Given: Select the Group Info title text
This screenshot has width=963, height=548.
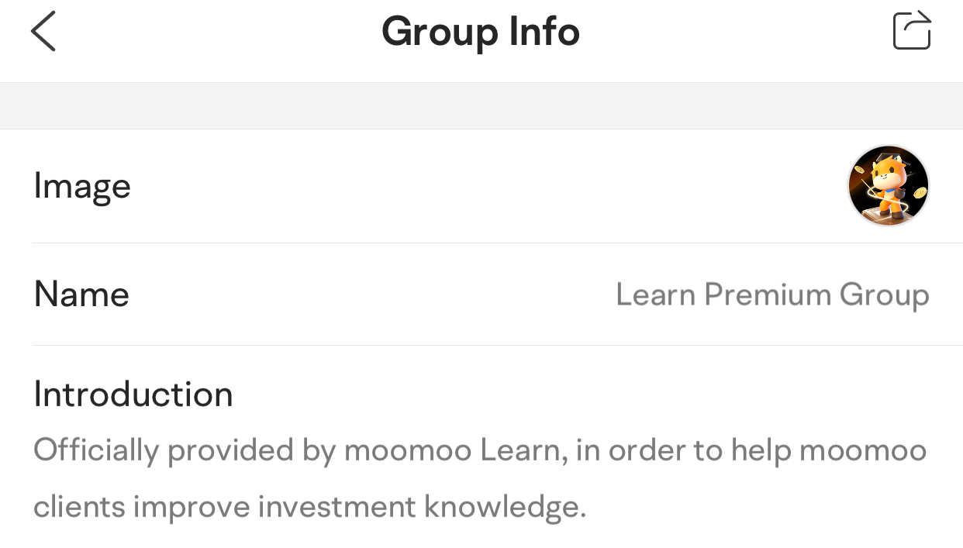Looking at the screenshot, I should click(x=481, y=33).
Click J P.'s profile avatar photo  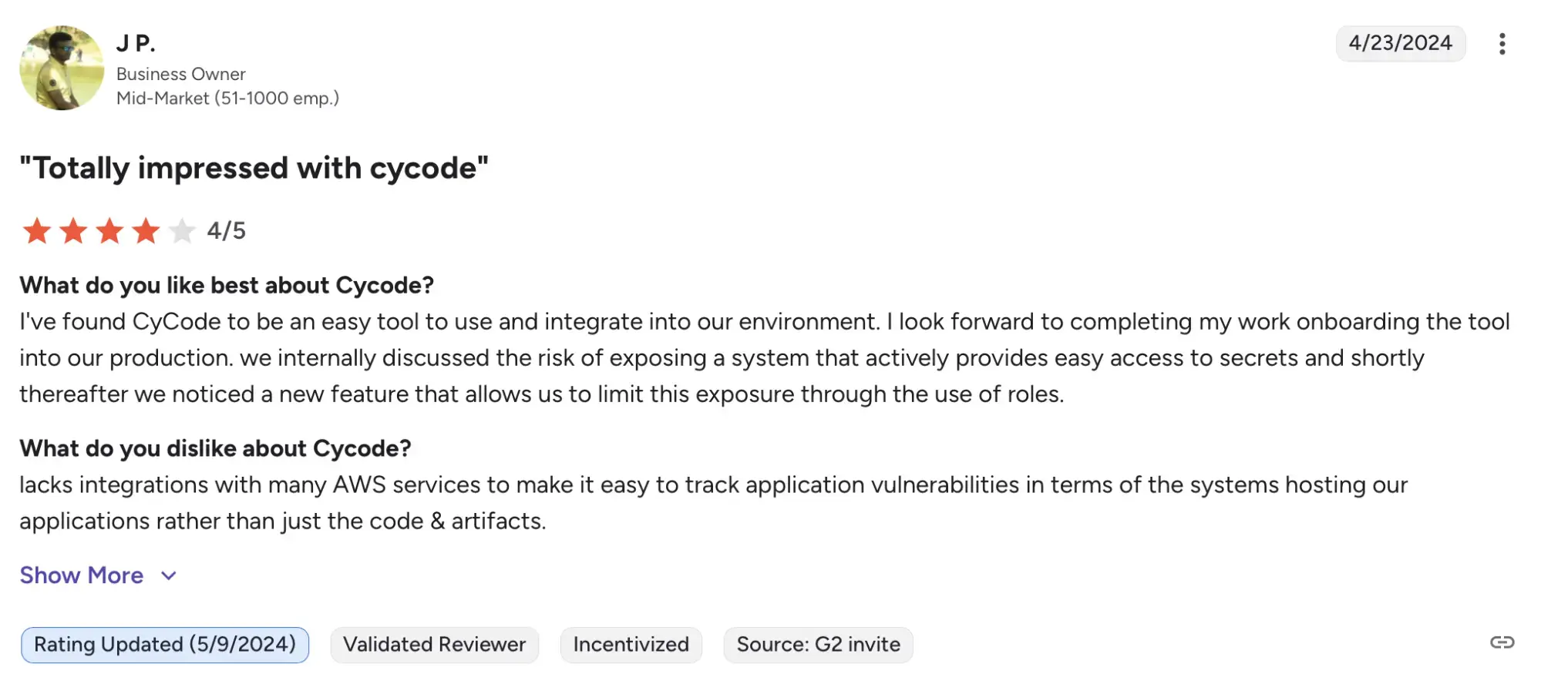coord(62,68)
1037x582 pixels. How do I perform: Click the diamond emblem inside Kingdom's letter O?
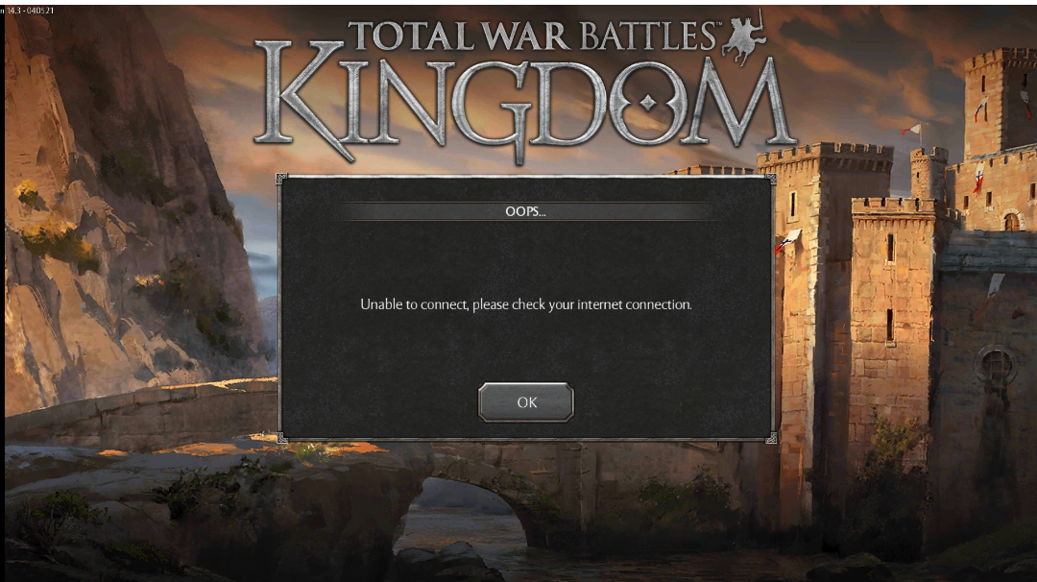click(x=648, y=103)
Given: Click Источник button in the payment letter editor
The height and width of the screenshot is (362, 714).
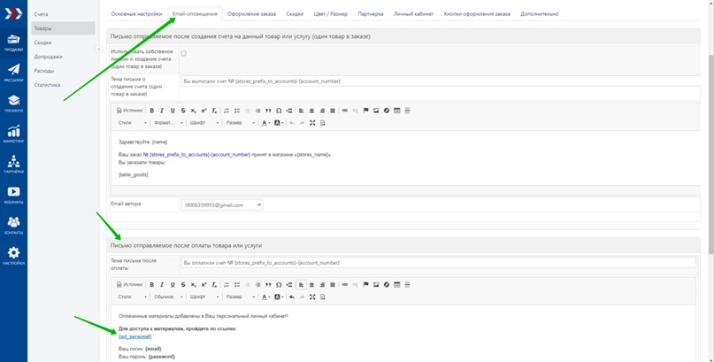Looking at the screenshot, I should [130, 285].
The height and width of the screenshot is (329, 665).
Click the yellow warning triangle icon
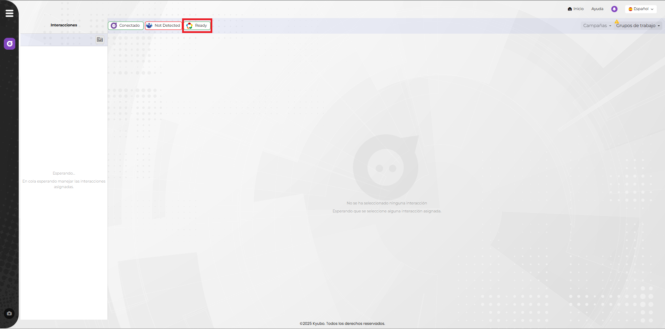[616, 22]
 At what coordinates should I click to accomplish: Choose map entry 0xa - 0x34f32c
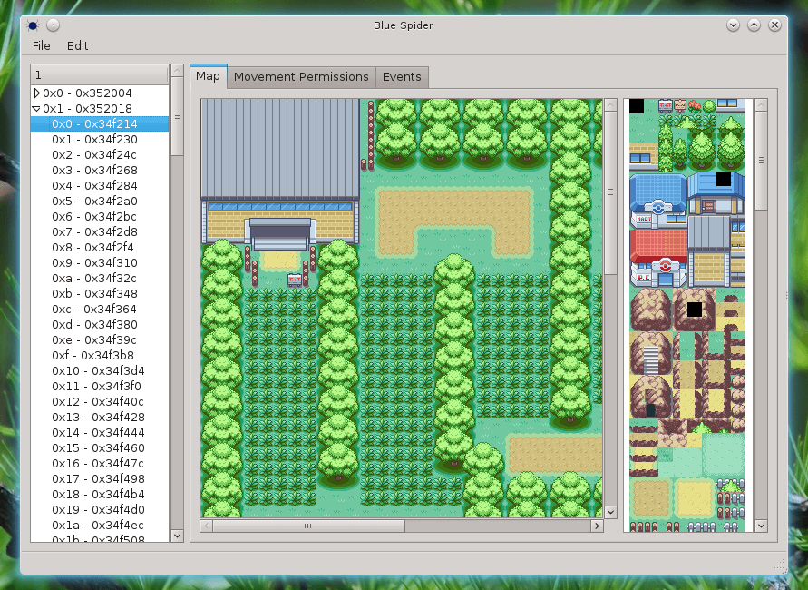94,278
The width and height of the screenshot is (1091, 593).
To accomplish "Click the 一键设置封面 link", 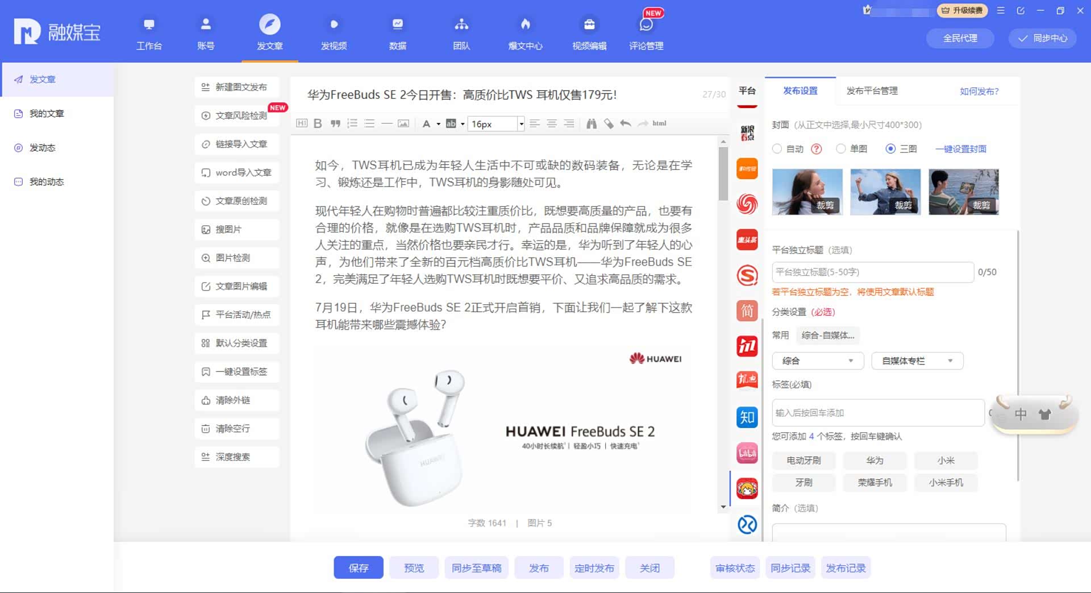I will coord(960,149).
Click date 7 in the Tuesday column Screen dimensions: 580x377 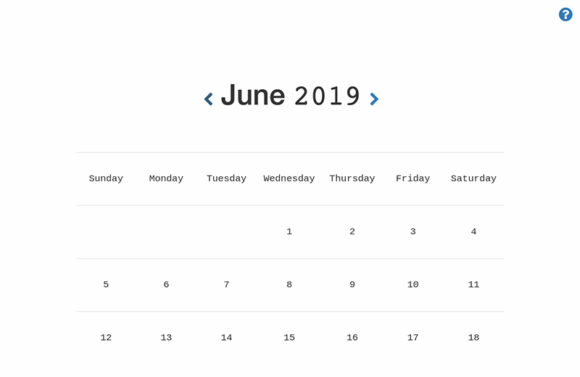pos(226,284)
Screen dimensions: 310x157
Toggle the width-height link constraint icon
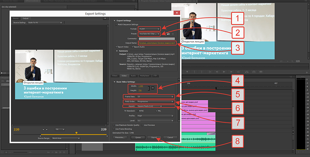click(153, 88)
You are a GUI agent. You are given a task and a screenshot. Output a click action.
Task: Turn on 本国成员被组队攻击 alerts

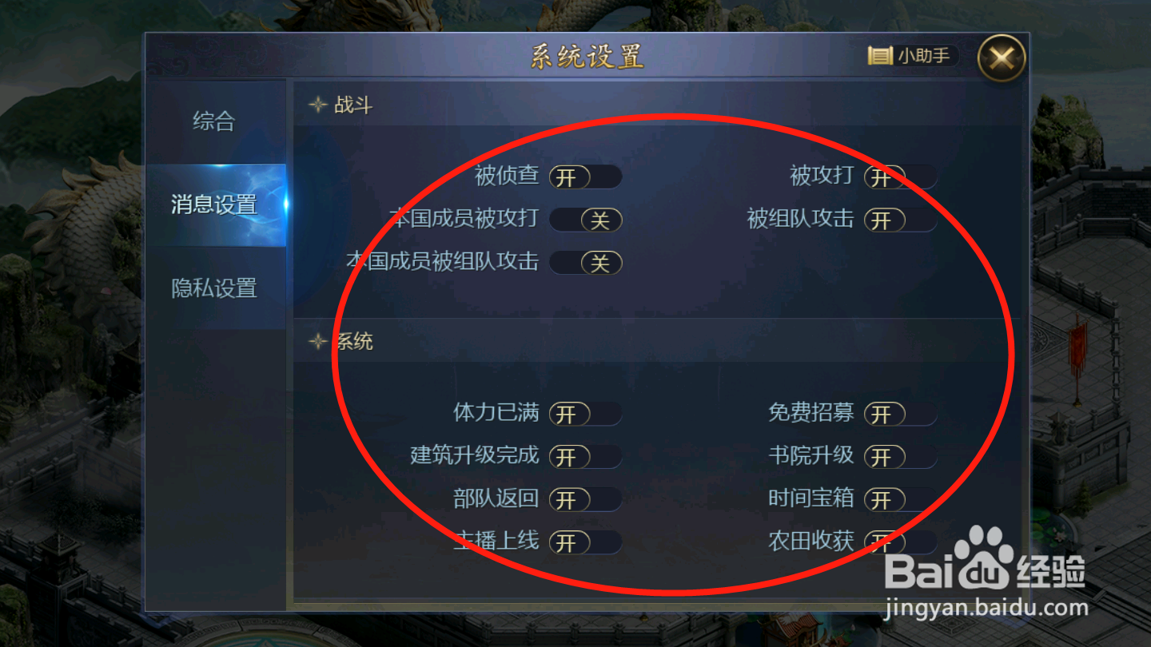coord(585,263)
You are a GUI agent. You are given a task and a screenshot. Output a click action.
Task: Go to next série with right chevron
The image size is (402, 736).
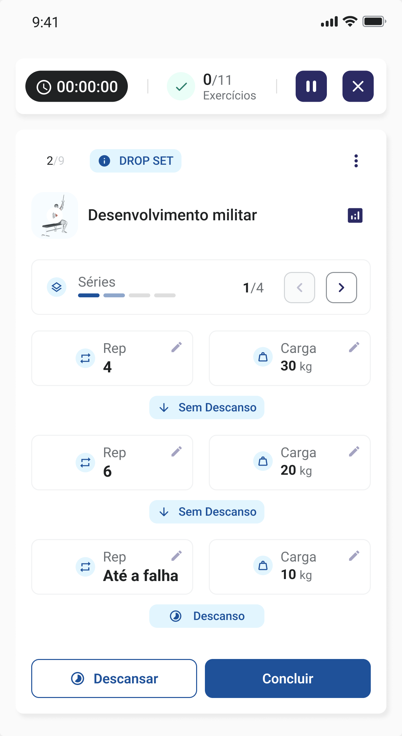pyautogui.click(x=341, y=288)
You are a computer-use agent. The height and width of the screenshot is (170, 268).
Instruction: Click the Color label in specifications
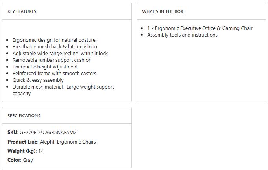(14, 160)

--

◆ **The problem**: Return the lines above from the one with "The height and width of the screenshot is (329, 665)." through the one with "The width and", verbatim and nothing else. Omit every picture.

◆ **Answer box**:
The height and width of the screenshot is (329, 665).
Click the yellow warning triangle icon
[616, 22]
 At what coordinates should I click to accomplish: Choose map entry 0xa - 0x34f32c
94,278
The width and height of the screenshot is (1091, 593).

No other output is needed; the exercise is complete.